## TASK INSTRUCTIONS
The entries below contain pictures, which are to be left out; write out exactly, and only, the lines from the line with "Click the Show this thread link" up to and including the line with "Zoom out with the minus button".

## DATA IN THIS EXERCISE
---------------

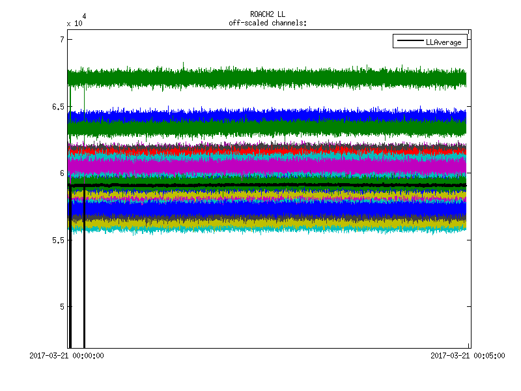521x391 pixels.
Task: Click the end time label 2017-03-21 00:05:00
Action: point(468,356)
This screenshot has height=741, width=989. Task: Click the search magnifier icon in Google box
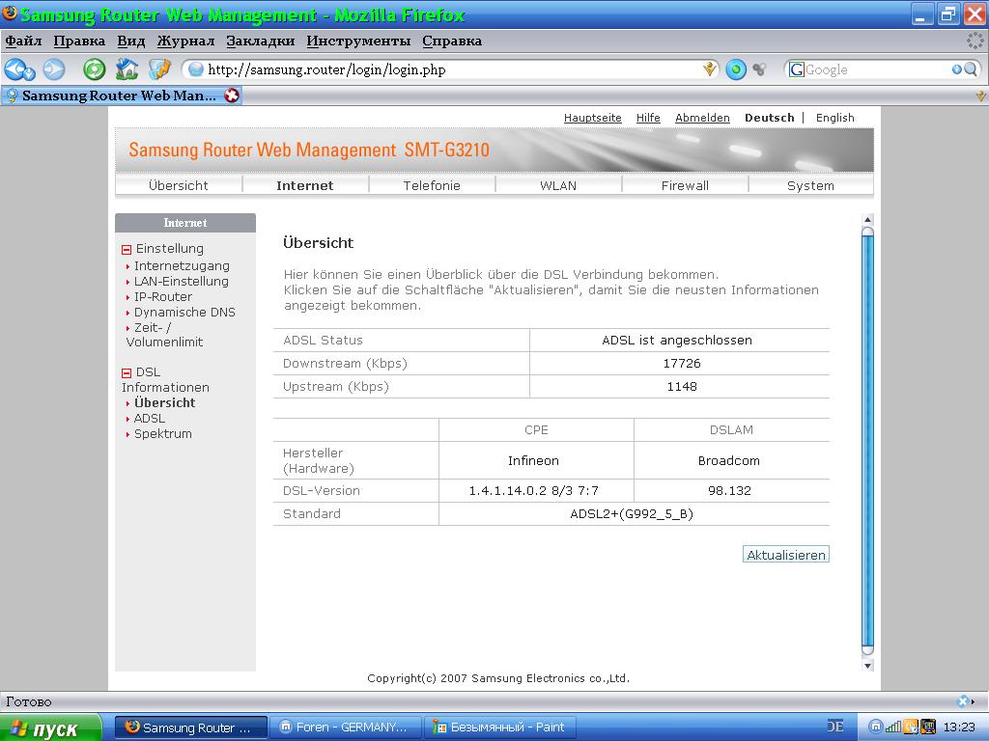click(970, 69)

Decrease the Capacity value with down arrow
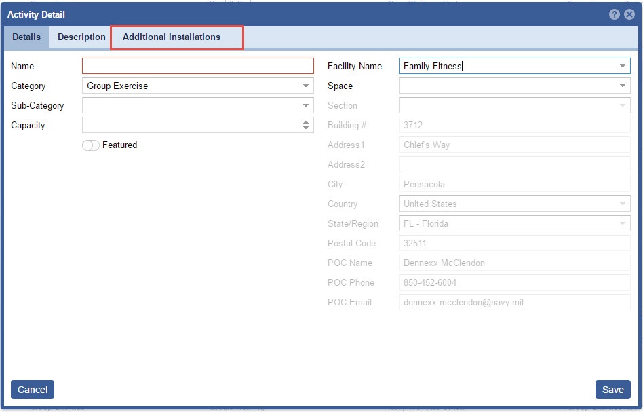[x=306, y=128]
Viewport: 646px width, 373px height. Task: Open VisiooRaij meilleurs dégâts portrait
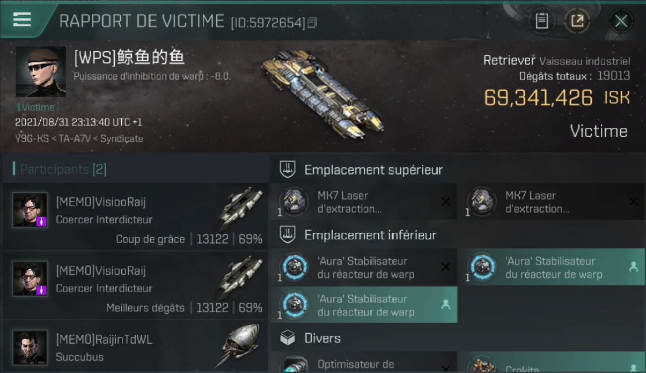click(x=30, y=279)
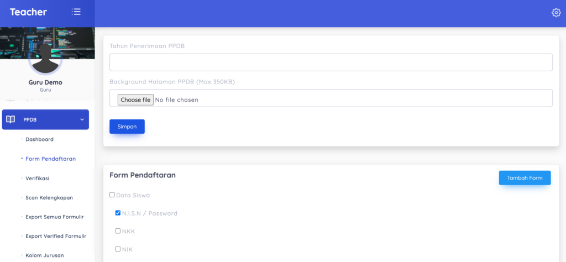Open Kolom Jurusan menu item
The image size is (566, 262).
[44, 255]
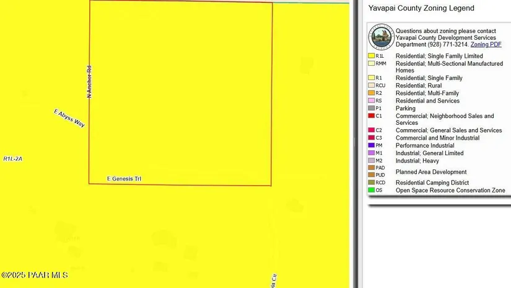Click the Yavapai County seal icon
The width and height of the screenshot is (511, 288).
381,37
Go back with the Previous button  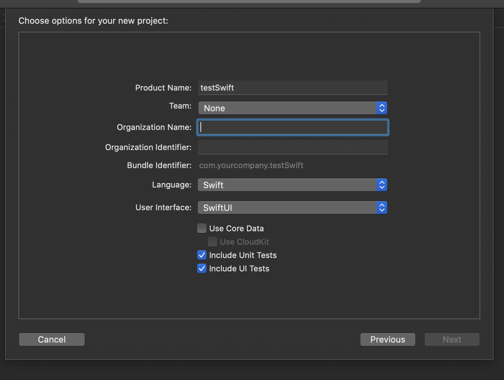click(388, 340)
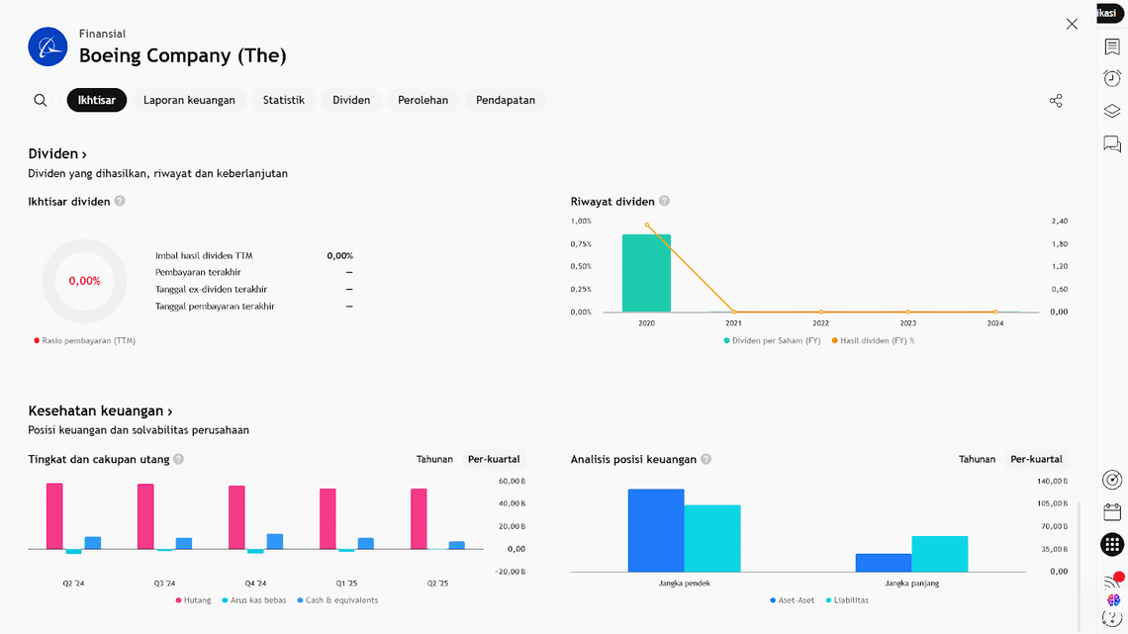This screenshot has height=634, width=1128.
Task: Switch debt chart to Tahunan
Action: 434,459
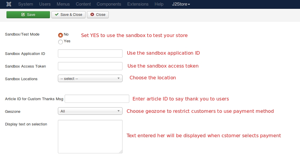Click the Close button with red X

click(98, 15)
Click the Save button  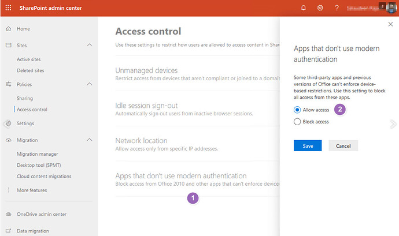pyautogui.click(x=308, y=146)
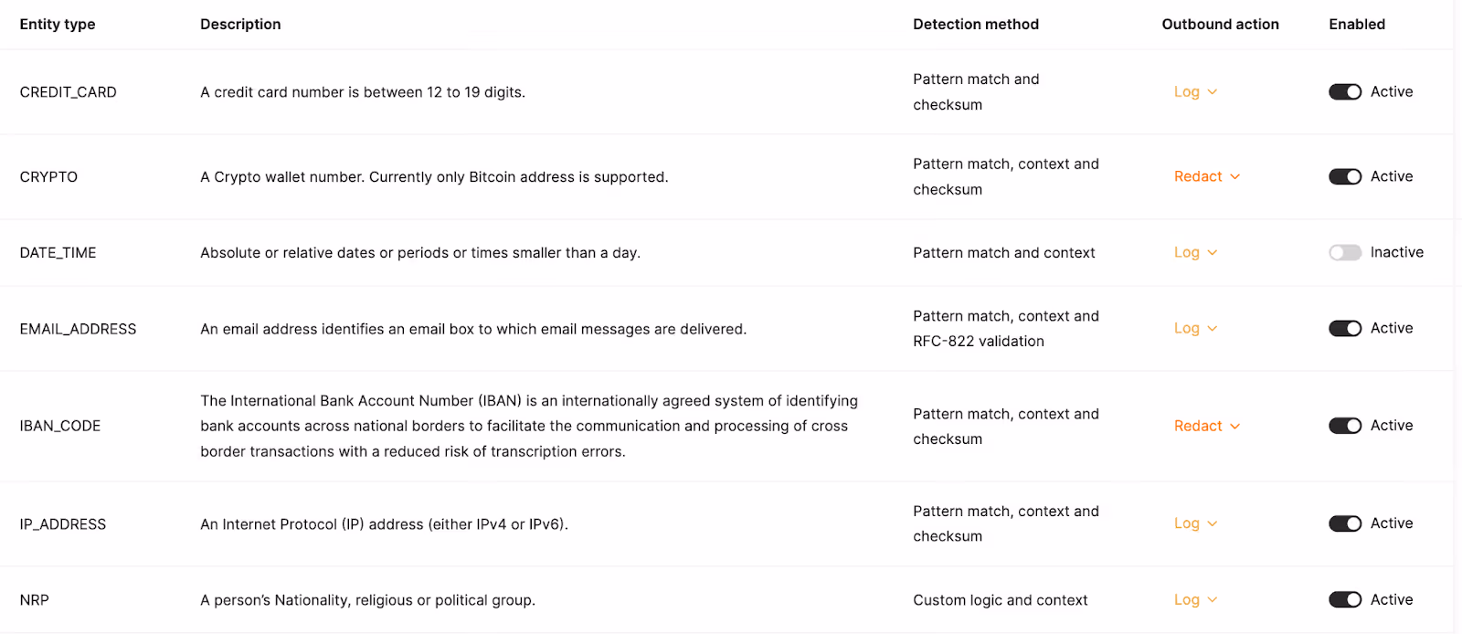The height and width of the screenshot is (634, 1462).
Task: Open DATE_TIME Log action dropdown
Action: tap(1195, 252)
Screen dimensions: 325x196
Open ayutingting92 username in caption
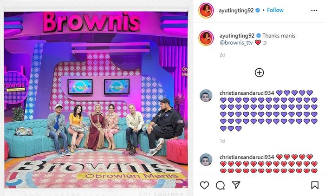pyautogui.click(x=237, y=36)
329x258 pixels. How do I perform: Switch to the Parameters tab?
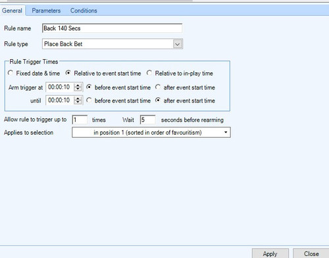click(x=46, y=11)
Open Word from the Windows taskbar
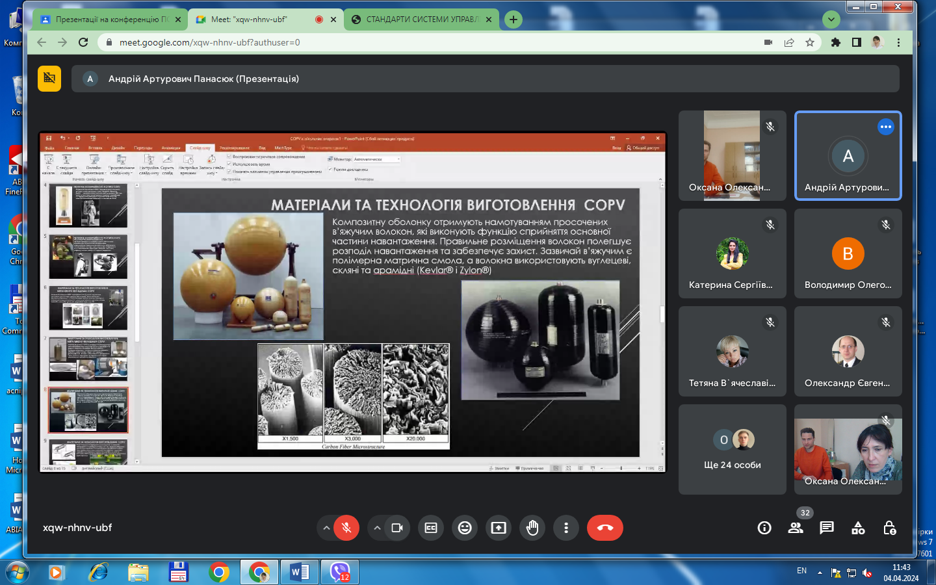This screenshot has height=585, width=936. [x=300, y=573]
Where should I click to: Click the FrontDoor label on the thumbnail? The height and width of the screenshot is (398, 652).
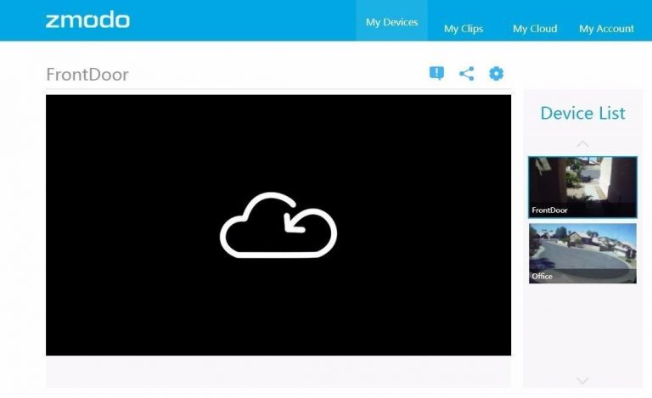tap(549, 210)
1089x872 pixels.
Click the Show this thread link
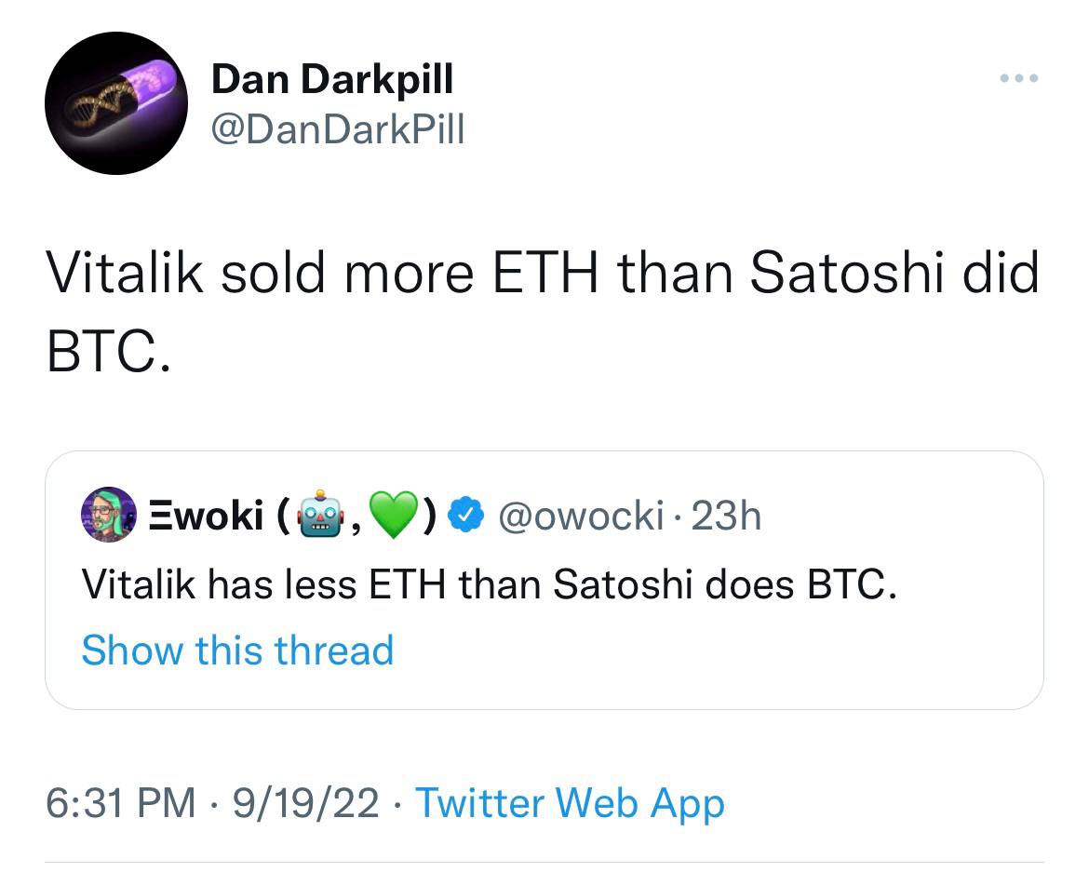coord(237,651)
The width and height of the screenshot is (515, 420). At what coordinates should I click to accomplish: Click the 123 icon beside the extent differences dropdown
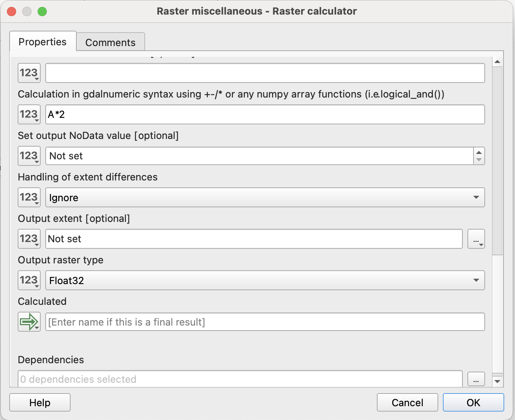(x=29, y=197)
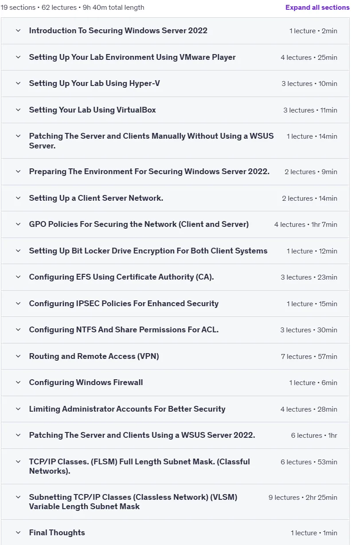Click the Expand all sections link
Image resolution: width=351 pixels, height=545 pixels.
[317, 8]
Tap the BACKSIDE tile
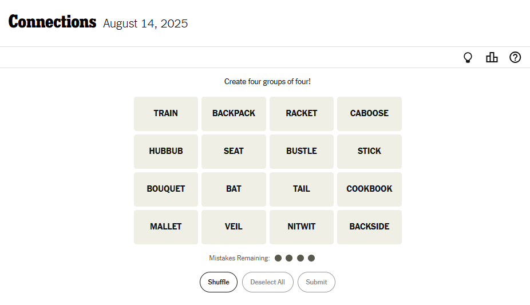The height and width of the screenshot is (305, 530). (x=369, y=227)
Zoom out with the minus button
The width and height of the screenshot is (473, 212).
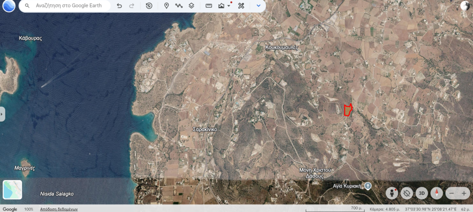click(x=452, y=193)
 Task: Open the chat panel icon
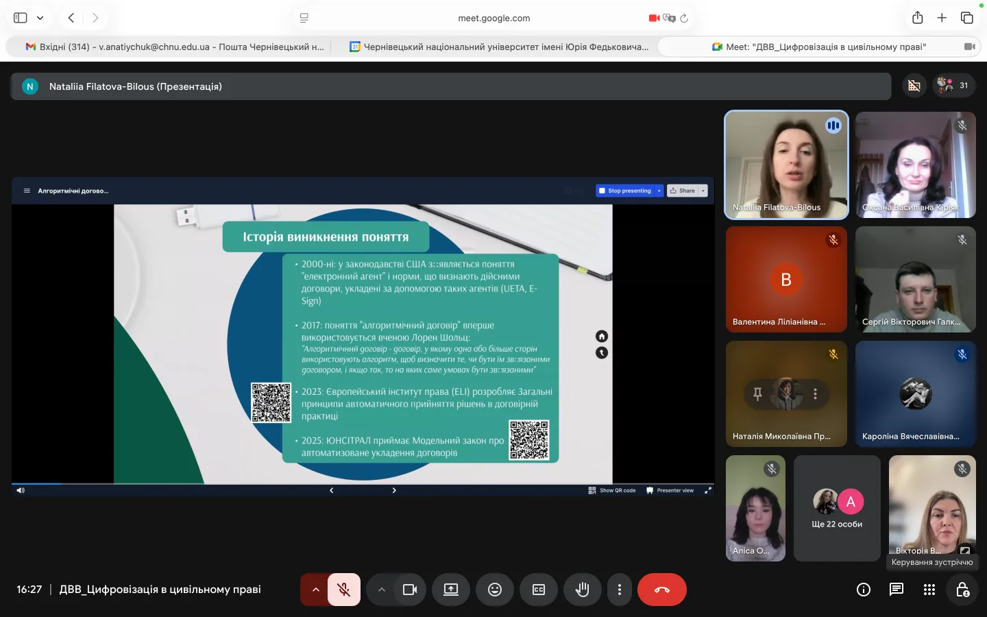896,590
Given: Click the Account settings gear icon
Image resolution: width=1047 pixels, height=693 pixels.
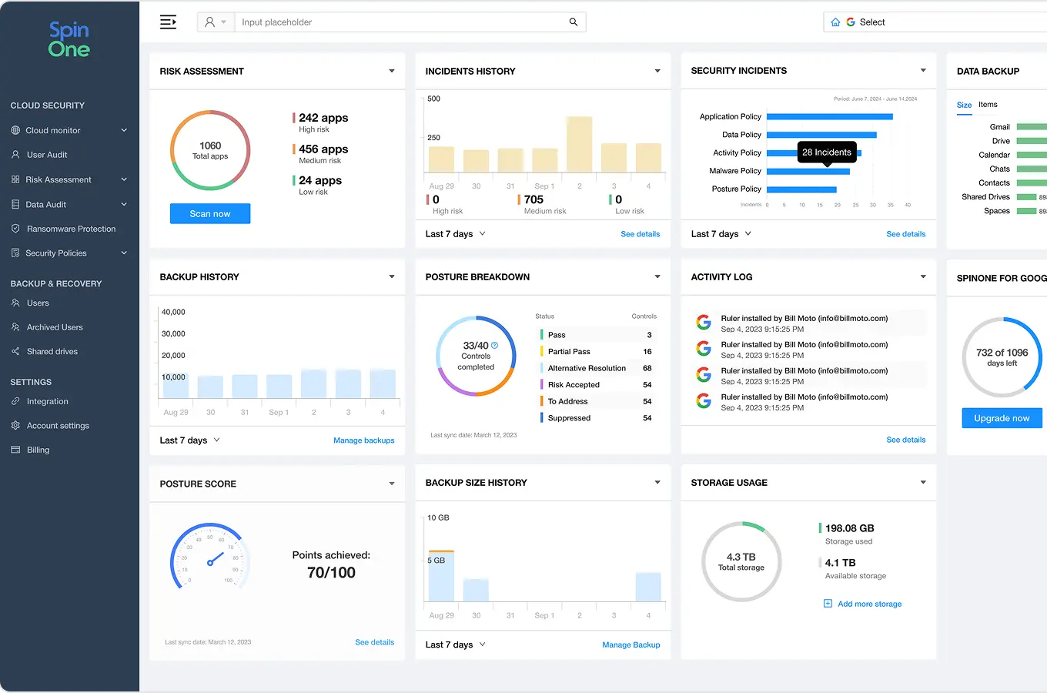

---------------

## WRITTEN RESPONSE
Click the Show this thread link
coord(237,651)
The width and height of the screenshot is (515, 420). At what coordinates should I click to accomplish: Click the 123 icon beside the extent differences dropdown
(x=29, y=197)
Click the Expand all sections link
Image resolution: width=351 pixels, height=545 pixels.
[317, 8]
Tap the BACKSIDE tile
The height and width of the screenshot is (305, 530). (x=369, y=227)
Zoom out with the minus button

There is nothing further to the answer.